NORMAN — A report issued by the Internal Revenue Service shows that the Cleveland County Justice Authority issued too many bonds to pay for its new jail in Norman, but chalked the error up to a bad economy at the time the project went out to bid.
The report also reveals that the Cleveland County Justice Authority unintentionally misrepresented how much the bonds would pay off for investors. But again, a bad economy and puny interest rates allowed the county to escape any IRS penalties.
The new jail, known formally as the F. DeWayne Beggs Detention Center, opened in February 2012 and more than tripled inmate capacity for Cleveland County.
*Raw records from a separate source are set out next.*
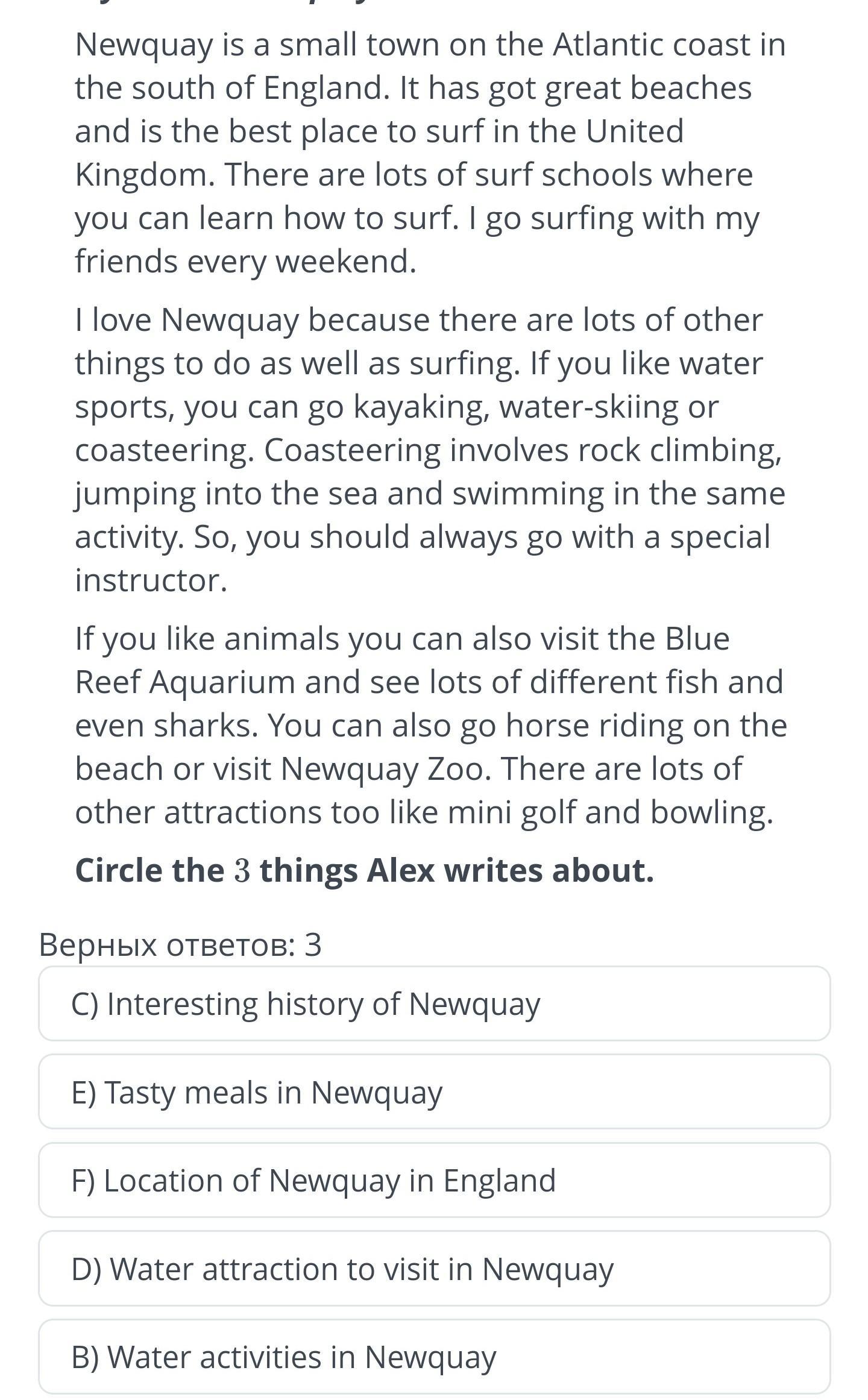Screen dimensions: 868x1400
Task: Tick answer B) Water activities in Newquay
Action: pos(434,1357)
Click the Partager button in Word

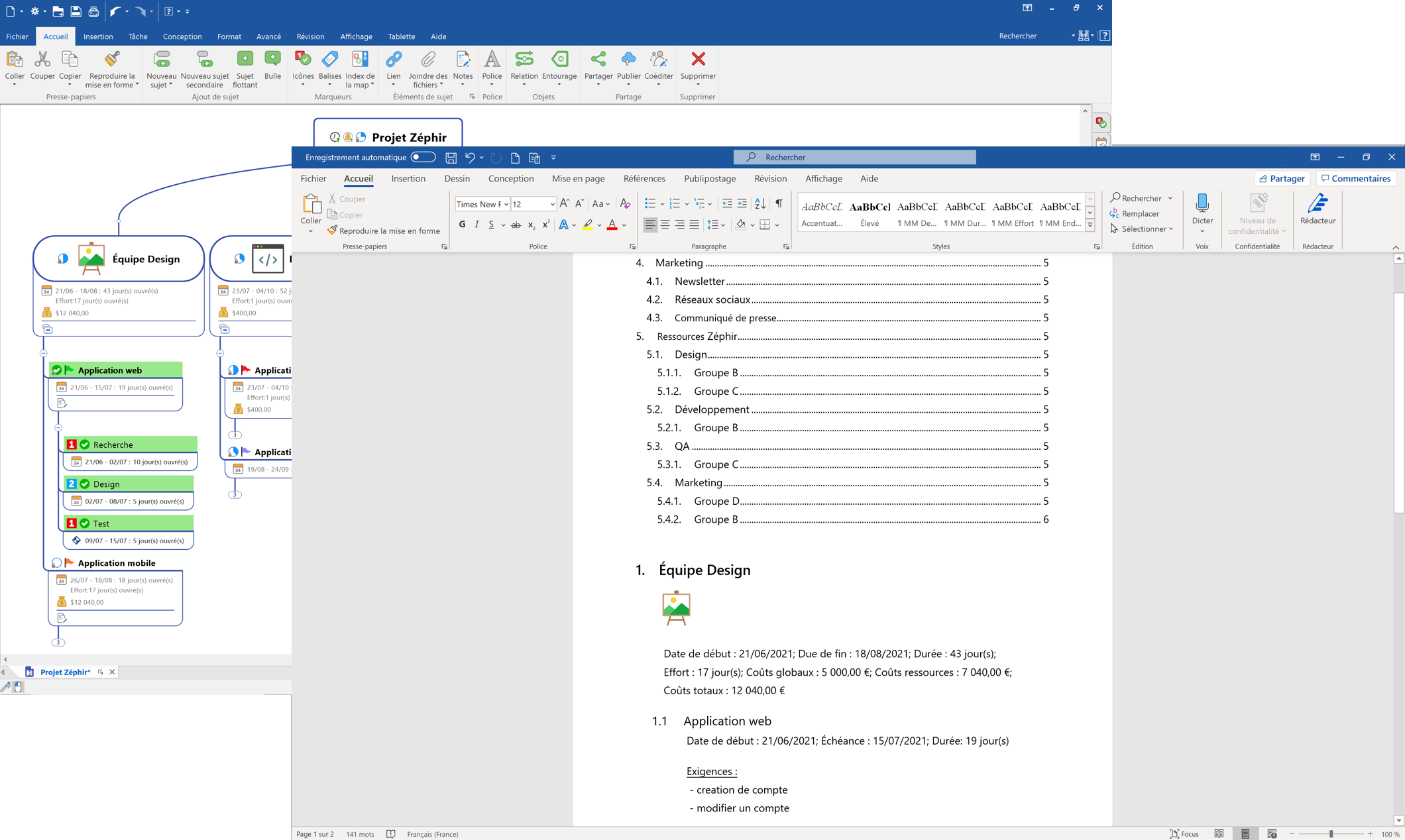coord(1282,178)
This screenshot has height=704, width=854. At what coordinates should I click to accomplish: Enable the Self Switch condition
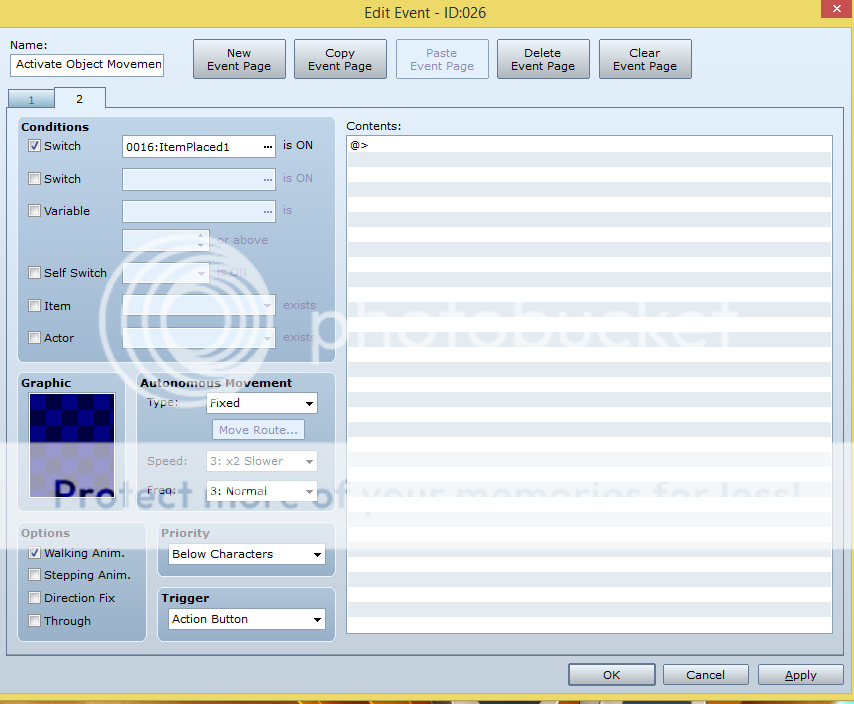pos(35,273)
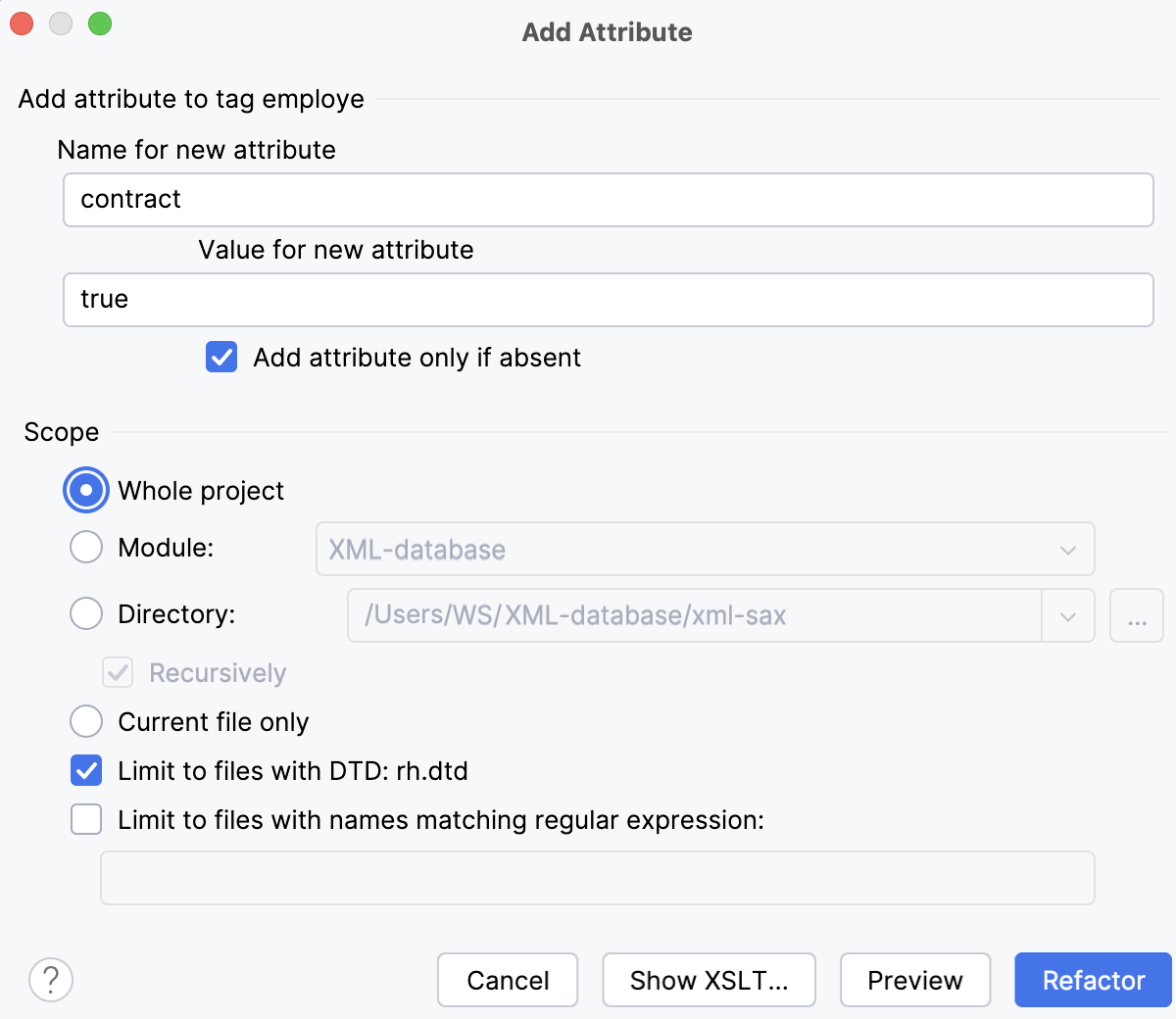Enable 'Limit to files with names matching regular expression'
Viewport: 1176px width, 1019px height.
(x=86, y=819)
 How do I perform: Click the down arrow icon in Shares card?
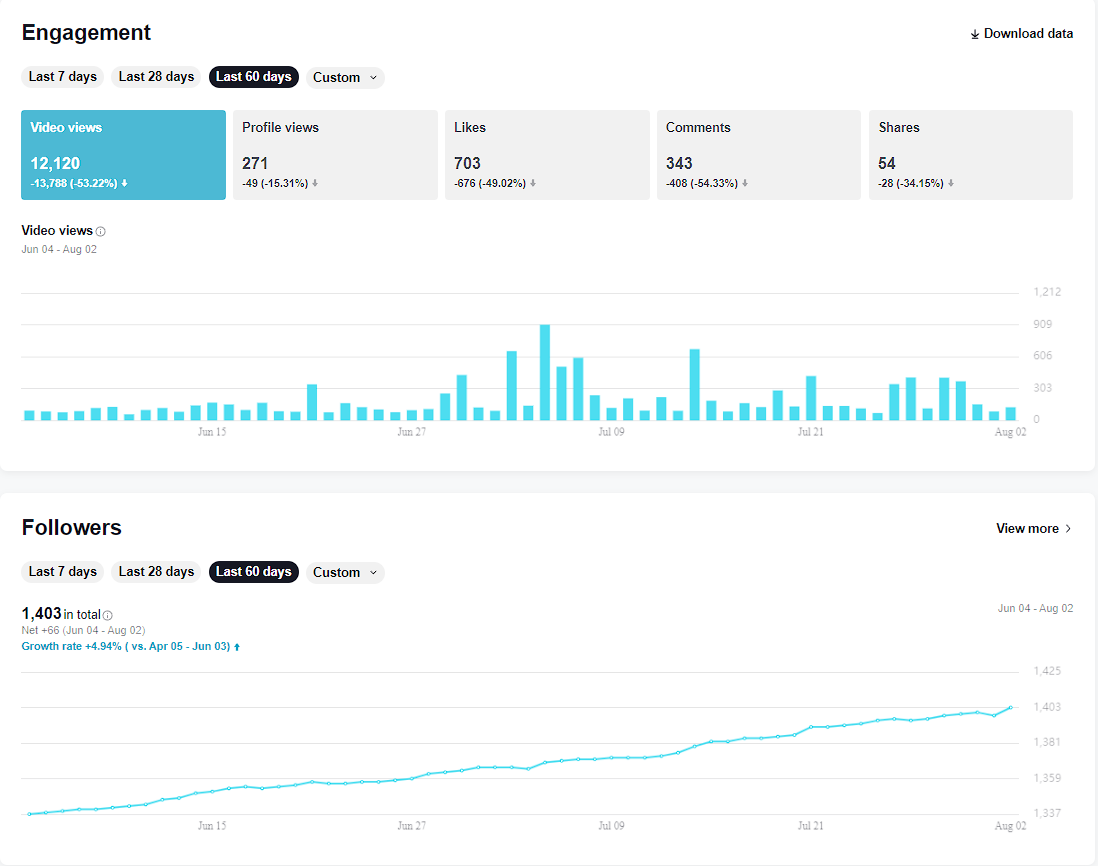tap(951, 183)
The state-of-the-art facility cost $36 million to build due to the economic collapse in late 2008.
The county issued bonds totaling $52 million to fund the project and was in the process of paying the money back when the IRS announced that it would perform what was described as “a routine audit” by Cleveland County Assistant District Attorney Carol Dillingham.
Cleveland County residents in 2008 approved a quarter-cent tax to fund repayment of the bond, and the money has been flowing in since then, oftentimes exceeding projections.
Dillingham described the IRS report in a positive manner, saying the federal agency essentially gave the justice authority a “clean bill of health” as far as its bonds are concerned.
“Because the IRS has the ability to use hindsight in its review, it can determine at any time that more bonds were issued than were necessary for any given project,” Dillingham said in a statement.
“In this case, the final cost of the jail was less than estimated ... the IRS did not find that the costs projected by professional cost estimators were incorrect or that the authority's reliance on professional estimates was misplaced or in any way improper.”
The IRS report, released to the authority last week, also shows that the county “miscalculated” how much the bonds would pay off for investors.
The document does not reveal the specifics of the miscalculation, but Dillingham commented that “the county will take the yield (percentage rate) ... to six decimal places rather than the four used previously” as it makes future calculations.
“Despite the economic recession of 2008-2009, the authority invested the bonds at the most attractive rates available, yet the rates were historically low,” Dillingham said.
The IRS report indicates that the bonds issued by the Cleveland County Justice Authority will retain their tax-exempt status. It also states that the funds will have “limitations” as to their use in the future.
Dillingham described the IRS findings as a “major accomplishment for Cleveland County and its residents.”
“We now have a modern, well-equipped, efficient county jail that came in well below budget,” she said. “The county has retired $13 million of the bond debt, years ahead of schedule, and could terminate the tax well before its 20-year term.”